Investor's Champion Blog
Provides refreshingly forthright, independent comment on predominantly small cap companies and specialist investment funds. Informed opinion, based on first-hand research, but pulls no punches in exposing management weaknesses.

Tanfield- ordinary results but an extraordinary valuation

Preliminary results from Tanfield, the manufacturer of zero emission (i.e. 'electric' in old language) vehicles and aerial work platforms, showed significant growth in sales and profit.

Sales rose from £22.4 to £41m, just slightly below the broker’s estimates and after re-structuring costs of £1.9m, profit before tax rose from £2.1m to £3.6m. Earnings per share were slightly below even the broker’s expectations at an adjusted 1.6p (estimates. 2.6p).

I am aware that business is buoyant for Tanfield, however, the valuation relative to these numbers and the projections looks a bit excessive. It’s definitely the green premium that is pulling things up.

Even the normally bullish house broker has reduced their forecasts from BUY to HOLD against a target price which is now 21x expectations for the current year.

I like one of the comments in the results announcement in respect of the move to new premises:

'......the Chairman and founder of Tanfield, Roy Stanley, successfully negotiated a 15-month rent-free period at Vigo Centre. The Chairman also secured a £1.95m grant for Tanfield, from Regional Development Agency, One NorthEast.'

Clearly the Chairman needs plenty of praise heaped on him. I thought it was in his job description to act in the best interests of the company!

The first of the group’s Smith vehicles have entered service with business-to-business parcel delivery company TNT Express; and contract logistics company CEVA Logistics (formerly TNT Logistics), on behalf of Starbucks.

TNT Express has indicated that there is the potential for it to replace up to 10% of its UK fleet with zero-emission vehicles such as the Smith Newton.

At this stage it appears to be politically correct for big groups to show interest in green initiatives.

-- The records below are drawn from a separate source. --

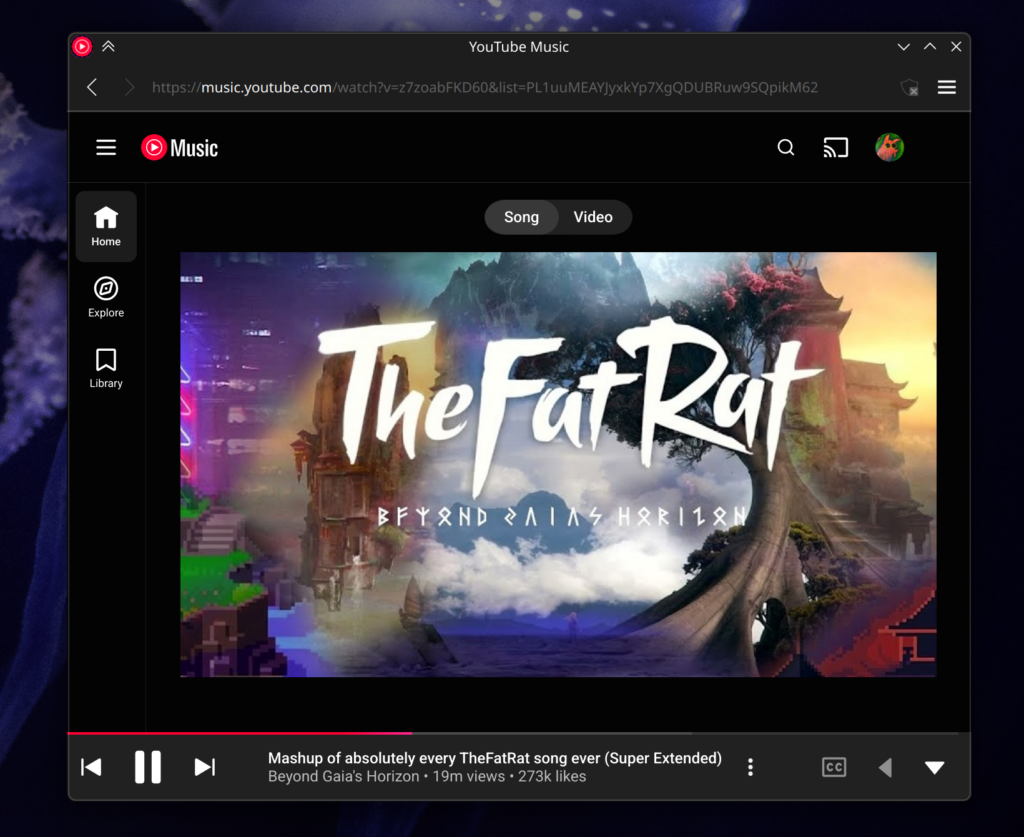Open the user profile avatar
The width and height of the screenshot is (1024, 837).
coord(889,148)
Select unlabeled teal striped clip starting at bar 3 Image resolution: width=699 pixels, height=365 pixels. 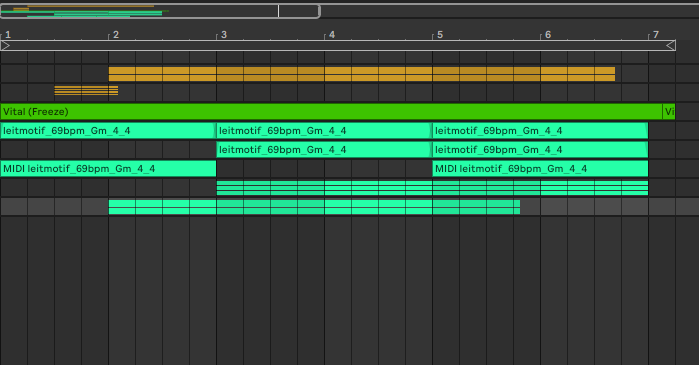pos(432,188)
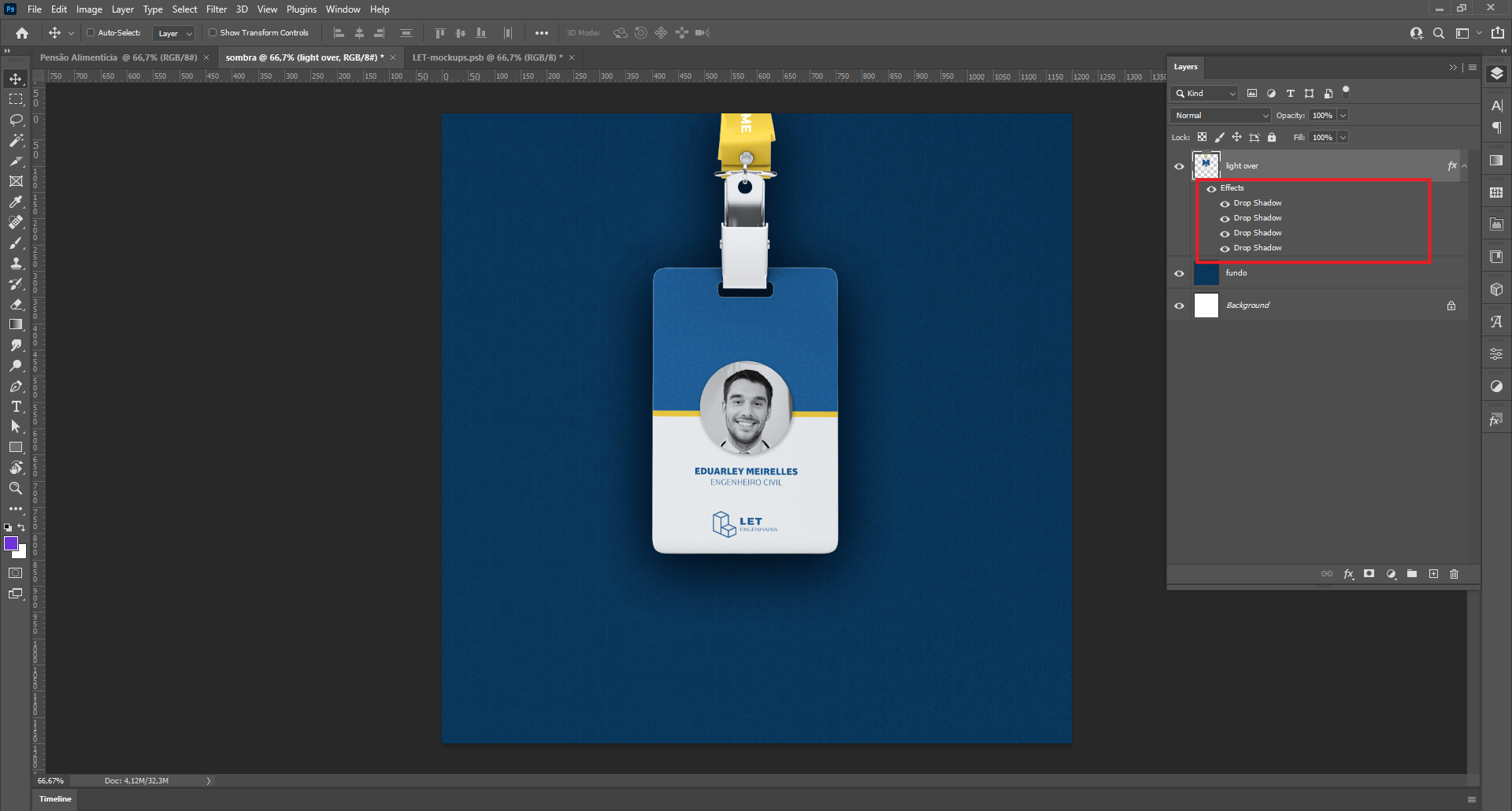
Task: Open the blend mode Normal dropdown
Action: tap(1220, 116)
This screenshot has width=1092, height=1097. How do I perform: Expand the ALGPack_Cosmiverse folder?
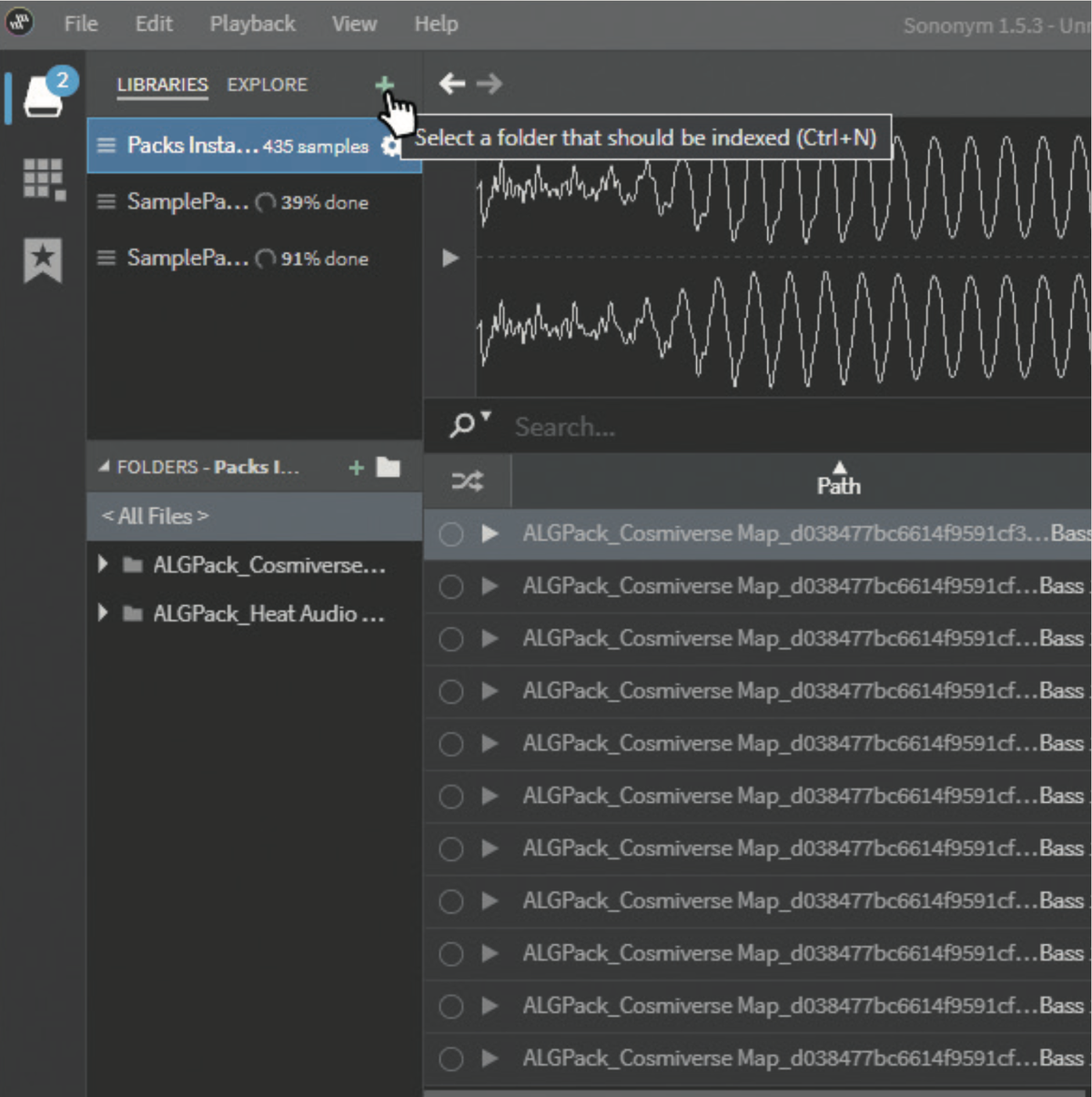tap(103, 565)
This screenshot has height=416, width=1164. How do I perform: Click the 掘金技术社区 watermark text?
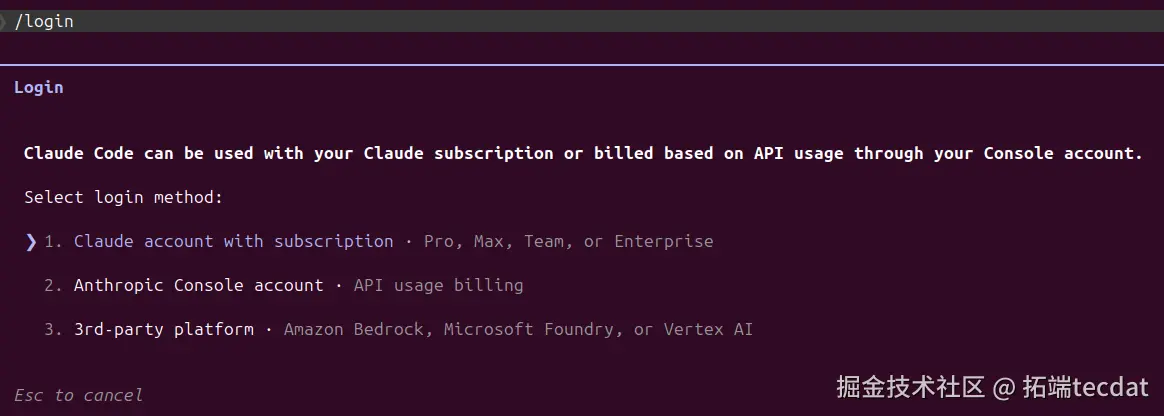(911, 387)
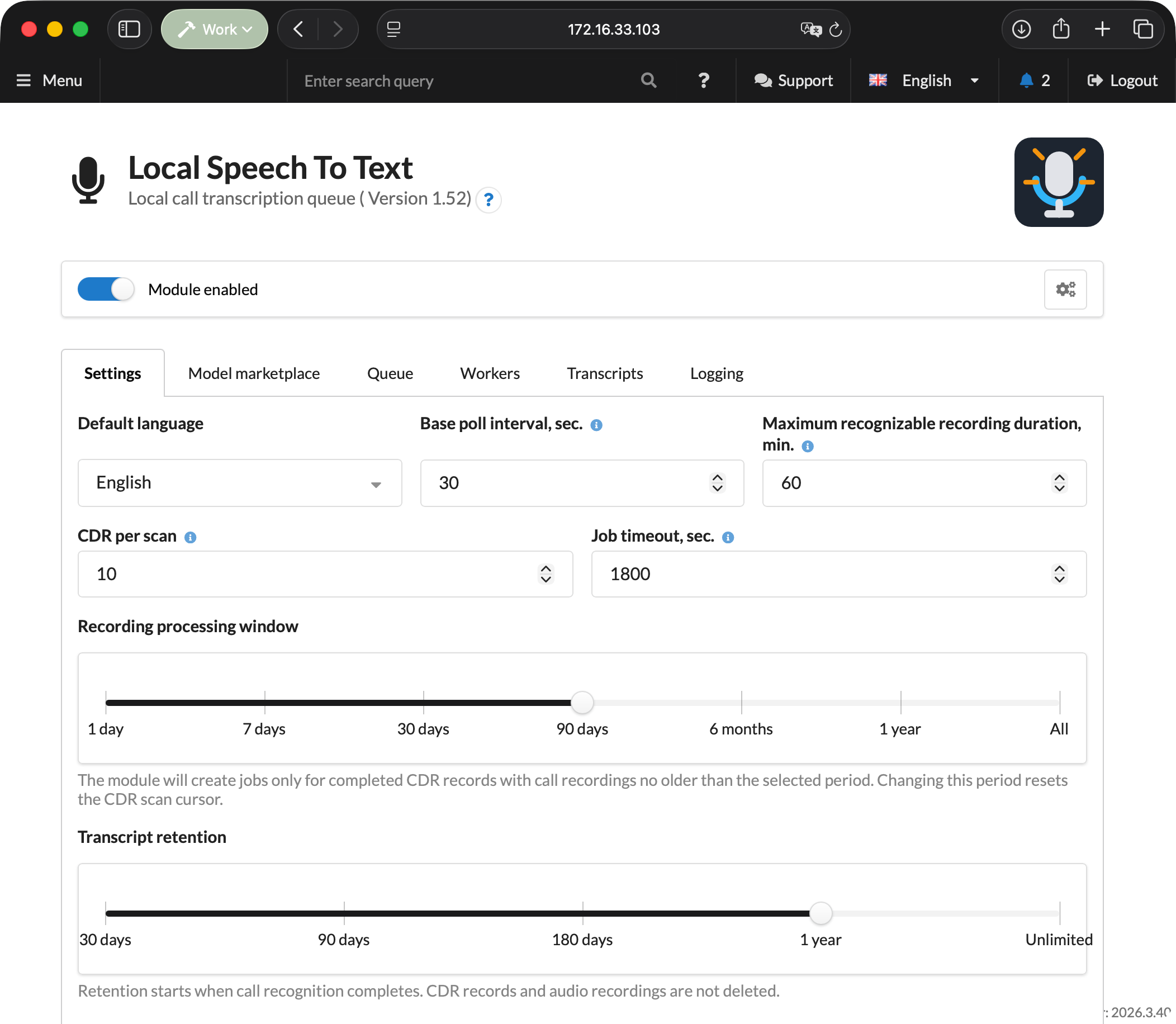Screen dimensions: 1176x1024
Task: Click the info icon by Base poll interval
Action: tap(596, 425)
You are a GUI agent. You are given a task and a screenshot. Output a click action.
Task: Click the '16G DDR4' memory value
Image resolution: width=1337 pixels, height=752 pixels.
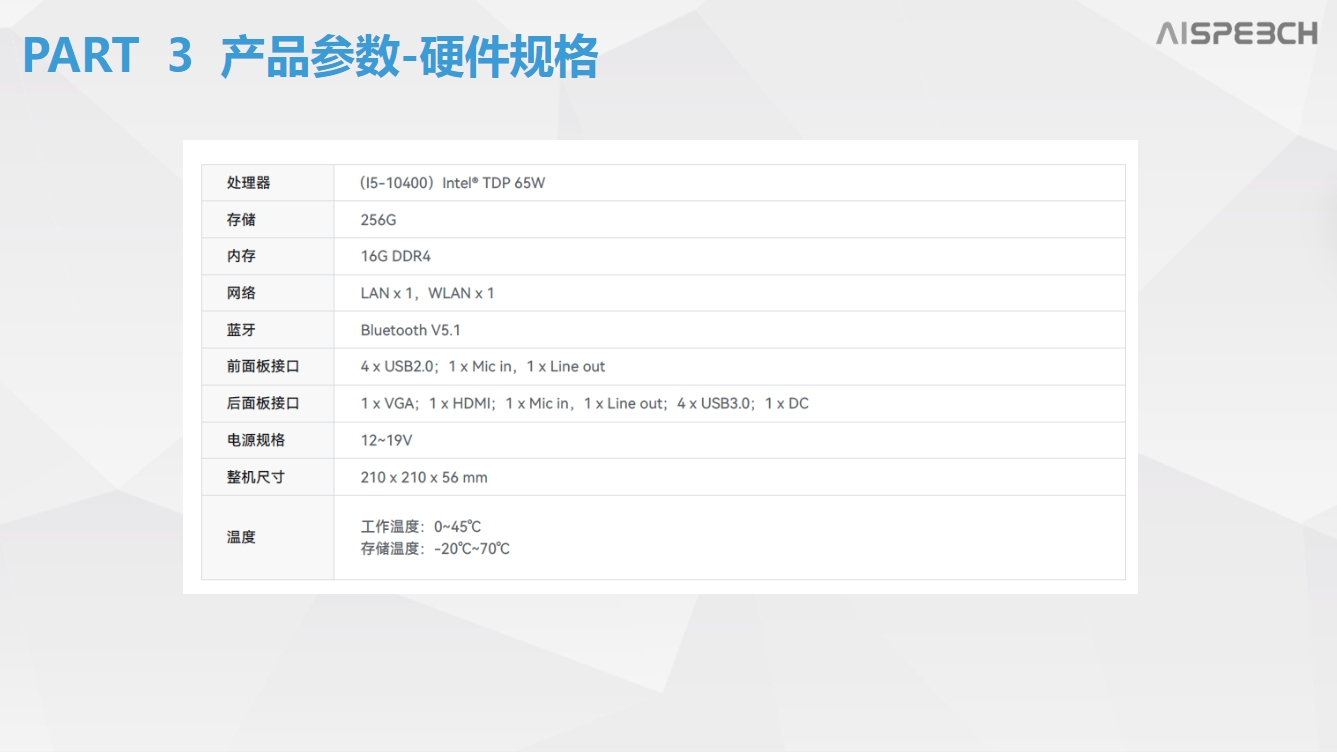click(x=395, y=256)
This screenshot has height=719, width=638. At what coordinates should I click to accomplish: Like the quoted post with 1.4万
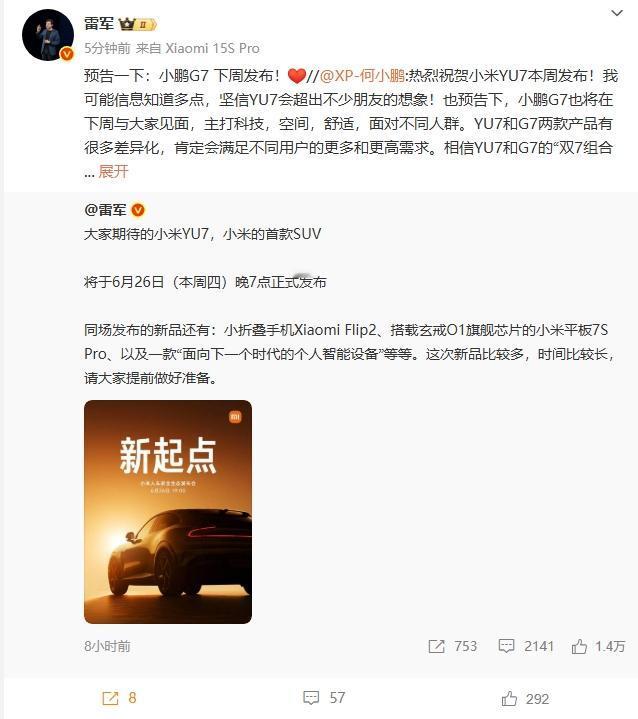579,646
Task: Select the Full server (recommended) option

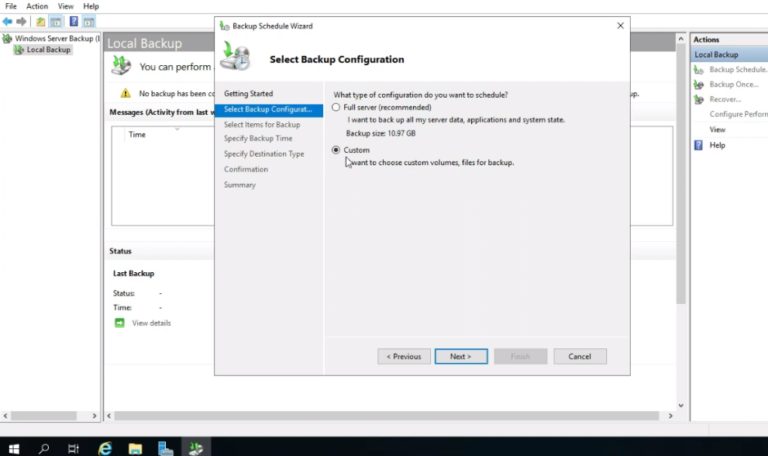Action: pos(336,107)
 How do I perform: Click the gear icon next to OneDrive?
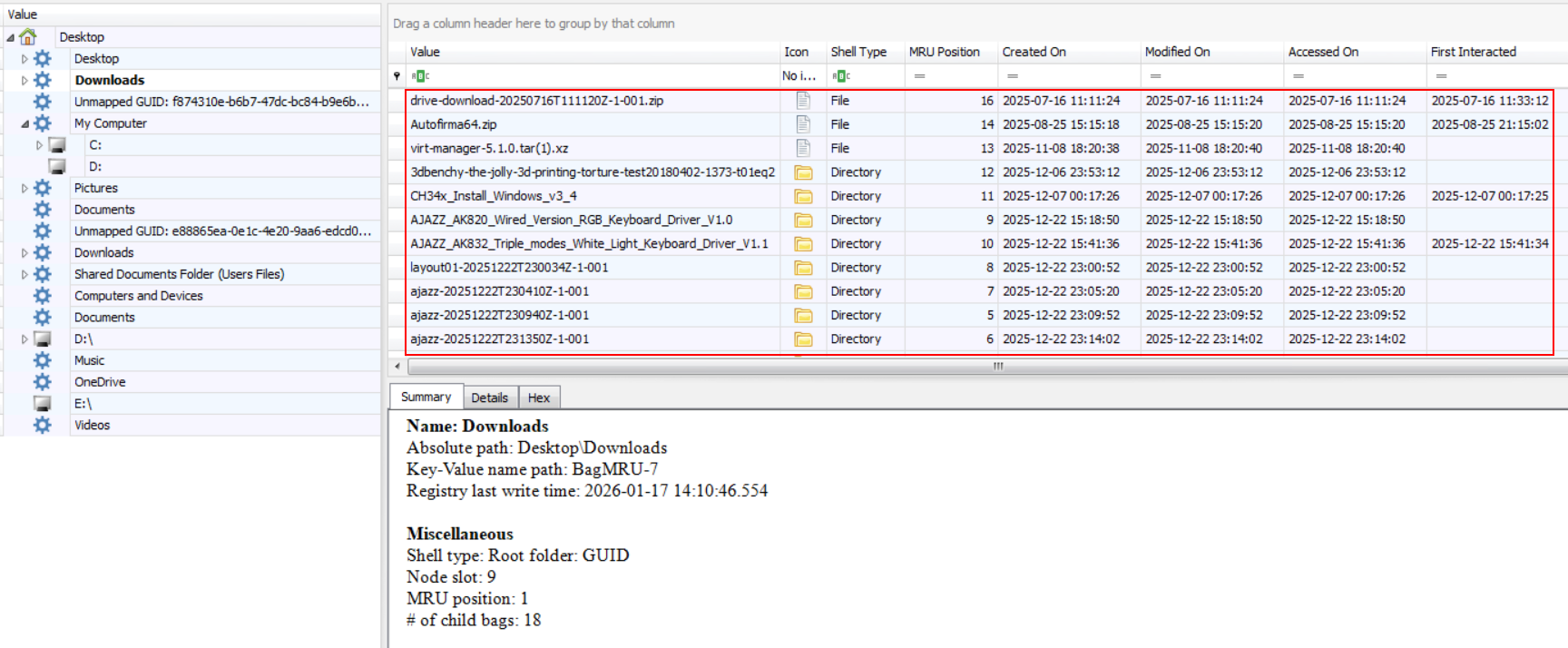(43, 382)
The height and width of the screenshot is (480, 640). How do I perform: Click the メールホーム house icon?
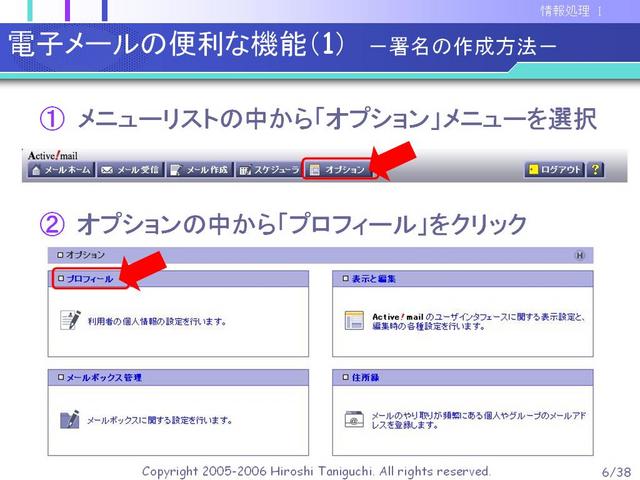(36, 170)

I just wonder how long it will take for them to really commit to material orders and thereby help to justify Tanfield’s stratospheric share price.

Author: Blogger StanWellaway | Posted: 1:51 pm  
Tanfield Turnover is predicted to double during 2007 and to double again in 2008, more than two thirds of that growth coming from the UpRight aerial platforms division, for which a 300,000 sq ft factory is about to be built (20% bigger than the Vigo facility which is shared by other divisions). Building has yet to start but production is scheduled to start there before November. UpRight is benefitting from the long delivery delays quoted by the two biggest US firms (UpRight is now No.3 there). Both rivals concede that they cannot step up production themselves, being fully stretched. It is a purely fortuitous situation but gives UpRight a free run at a busy market. The Working At Height regs that are driving demand here (since 2005) are only just coming into force in some other European countries, again just as UpRight has increased distributors from 15 to 150 since June. The chairman has indicated in interviews that - even without a confirmed fleet order for large vans till Q4, the doubling of turnover will happen. In fact it appears that firm fleet orders for the Newton are already overtaken by yet-to-be-announced deals for the imminent Edison (I don't know who, but I would guess the National Trust, and Royal Parks).